# Assignment:
Which lines in the records below contain the word "with"? Copy each one out.

*** Records ***

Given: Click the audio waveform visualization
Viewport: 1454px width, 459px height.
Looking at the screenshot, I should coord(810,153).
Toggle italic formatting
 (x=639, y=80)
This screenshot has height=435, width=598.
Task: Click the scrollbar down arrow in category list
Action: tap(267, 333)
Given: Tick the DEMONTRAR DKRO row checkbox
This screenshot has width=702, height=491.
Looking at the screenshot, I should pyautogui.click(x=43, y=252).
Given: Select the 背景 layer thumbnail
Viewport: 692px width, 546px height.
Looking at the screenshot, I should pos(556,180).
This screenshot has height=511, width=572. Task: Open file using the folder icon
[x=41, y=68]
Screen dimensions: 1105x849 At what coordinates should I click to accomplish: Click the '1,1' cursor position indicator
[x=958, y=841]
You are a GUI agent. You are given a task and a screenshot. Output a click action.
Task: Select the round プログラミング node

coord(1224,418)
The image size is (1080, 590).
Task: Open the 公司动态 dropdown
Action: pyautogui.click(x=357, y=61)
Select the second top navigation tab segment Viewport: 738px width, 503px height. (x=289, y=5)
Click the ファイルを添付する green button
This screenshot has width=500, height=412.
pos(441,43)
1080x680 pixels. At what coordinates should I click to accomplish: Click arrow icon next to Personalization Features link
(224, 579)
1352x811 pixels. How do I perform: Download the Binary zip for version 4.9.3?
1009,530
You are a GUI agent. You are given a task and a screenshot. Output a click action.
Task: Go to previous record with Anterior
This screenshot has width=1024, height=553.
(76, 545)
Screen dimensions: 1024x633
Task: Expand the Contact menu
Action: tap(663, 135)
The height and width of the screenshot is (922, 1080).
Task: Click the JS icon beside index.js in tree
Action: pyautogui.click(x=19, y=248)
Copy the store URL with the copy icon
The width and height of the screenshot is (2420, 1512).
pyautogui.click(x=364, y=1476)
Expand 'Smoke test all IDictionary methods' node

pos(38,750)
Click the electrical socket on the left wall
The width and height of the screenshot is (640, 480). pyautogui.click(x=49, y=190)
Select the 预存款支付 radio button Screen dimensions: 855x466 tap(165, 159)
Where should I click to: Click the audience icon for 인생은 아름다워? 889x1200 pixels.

*** End of Records ***

# Output below:
Task: Go to previous record with Anterior
Copy the store URL with the copy icon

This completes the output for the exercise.